Ciò che l’IA può fare è ampliare il campo, offrendo altri ritmi e associazioni, destabilizzando le nostre assunzioni. Non dovremmo temere l’IA nell’arte — dovremmo piuttosto avvicinarla come un ulteriore medium attraverso cui gli esseri umani articolano il loro senso dell’esistenza, così come un tempo lo furono la pittura a olio o il video».

Beeple, Diffuse Control, 2025, Interactive kinetic sculpture and AI program. Courtesy Beeple Studios

Beeple si è mai posto la domanda del rischio di obsolescenza dei suoi lavori? Considerando la Legge di Moore (la potenza di calcolo dei computer raddoppia ogni due anni) e la crescita vertiginosa delle tecnologie grafiche si evolvono — al punto che ciò che oggi appare all’avanguardia rischia di sembrare obsoleto in pochi anni — quale parte della sua opera potrà sopravvivere a questa inevitabile accelerazione? Cosa sarà riconoscibile di Beeple quando le stesse piattaforme e i sistemi che oggi utilizza saranno archeologia digitale? E come si evolverà il suo pensiero e la sua visione nei prossimi dieci anni?
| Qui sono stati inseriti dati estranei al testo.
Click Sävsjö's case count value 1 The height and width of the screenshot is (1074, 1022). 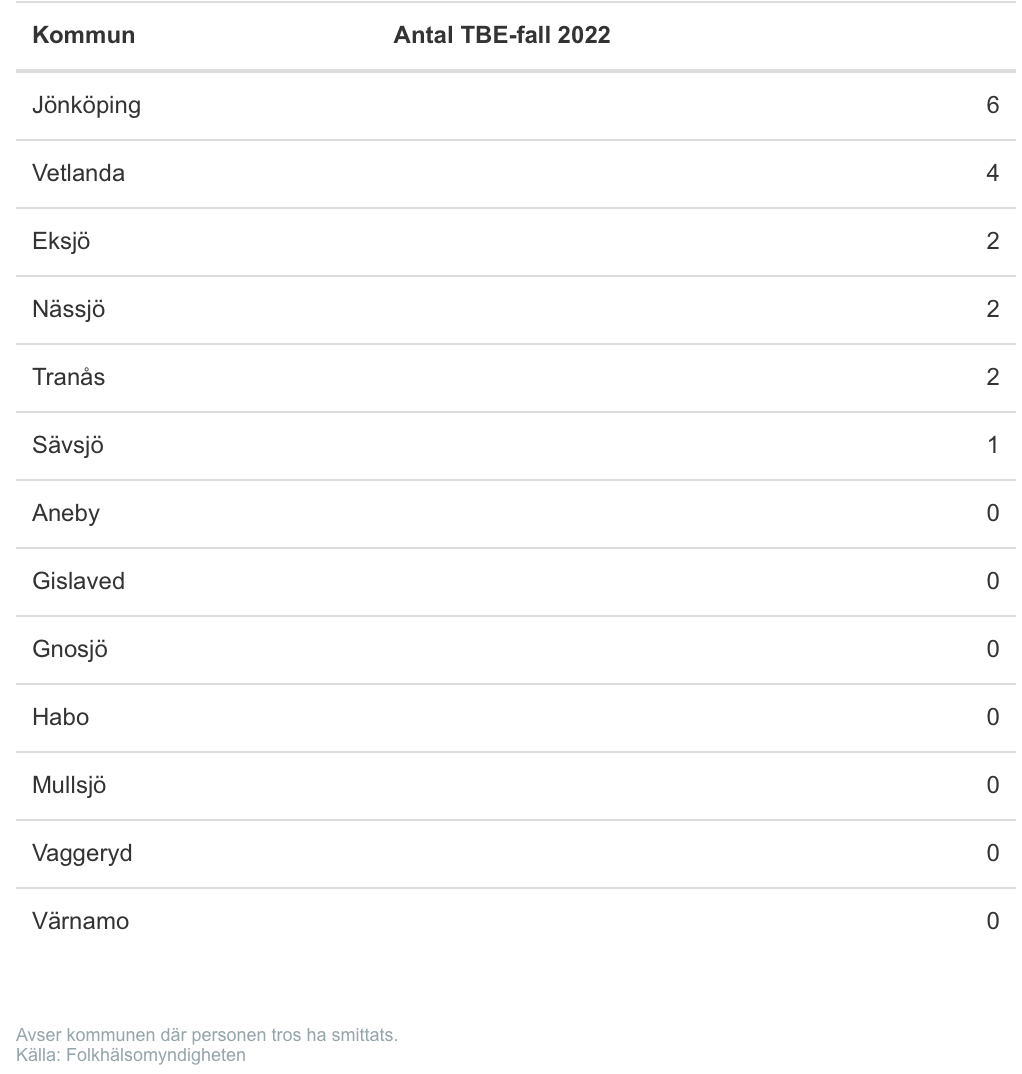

«Ogni arte rischia l’obsolescenza. I pigmenti delle caverne, gli affreschi medievali, l’architettura barocca — tutti erano legati a tecnologie e supporti che si trasformano e decadono. Ciò che sopravvive non è l’avanguardia tecnologica ma il nucleo poetico, la capacità di un’opera di cristallizzare un momento di pensiero, di sentimento e di conoscenza.

Il medium di Beeple invecchierà — le piattaforme di oggi potranno presto apparire arcaiche. Ma l’urgenza della sua satira, la sua critica dello spettacolo, la sua stratificazione di umorismo e distopia non si riducono al software. Tra dieci anni, la sua opera potrà migrare verso nuove forme mediali, eppure lo spirito di irriverenza ed eccesso, di riflessione sul delirio del nostro mondo saturo d’immagini, persisterà. È una questione, diciamo, di restauro».

Abbiamo iniziato a disegnare animali selvatici sulle pareti delle caverne. Poi siamo passati a plasmare la pietra e a usare pigmenti su tele e muri. Adesso scriviamo codici autogenerativi che producono senza il nostro intervento. Potremmo non essere più noi i destinatari di queste azioni, di questi lavori. A un certo punto, un’IA inizierà a produrre arte o azioni per altre Intelligenze Artificiali. Secondo lei il lavoro di Beeple può determinare un’accelerazione di questo processo di individuazione e soggettivazione della Macchina? E nella direzione di una frattura o di una futura simbiosi?

«È concepibile che le macchine un giorno realizzino immagini o testi principalmente per altre macchine. In un certo senso, ciò accade già nei loop infiniti di ottimizzazione algoritmica online. Ma l’arte ha sempre implicato un’alterità — fare qualcosa per un altro, che fosse umano, naturale, divino o immaginato. Se l’IA inizia a individuarsi, se le macchine diventano soggetti, allora l’arte sarà uno dei luoghi in cui incontreremo la loro soggettività.

L’opera di Beeple, con la sua fascinazione per l’accelerazione e per l’ibridazione della visione umana e di quella macchinica, non causa questo processo ma lo rispecchia, lo drammatizza, accelera la nostra consapevolezza di esso. Se ciò porterà a una frattura o a una simbiosi dipende da noi — da come scegliamo di vivere con i sistemi che abbiamo creato.

Ma questi sistemi in fondo sono anche molto fragili, pieni di glitch, e si arriva molto in fretta ai problemi della ricorsività. Sono tanto più interessanti quanto più le nutriamo di saperi nostri. Se non sono nutriti, si arriva presto al loro massimo e restano mediocri rovine di una industria nella quale avevamo posto speranze e paure, come relitti arrugginiti di fabbriche nella Ruhr».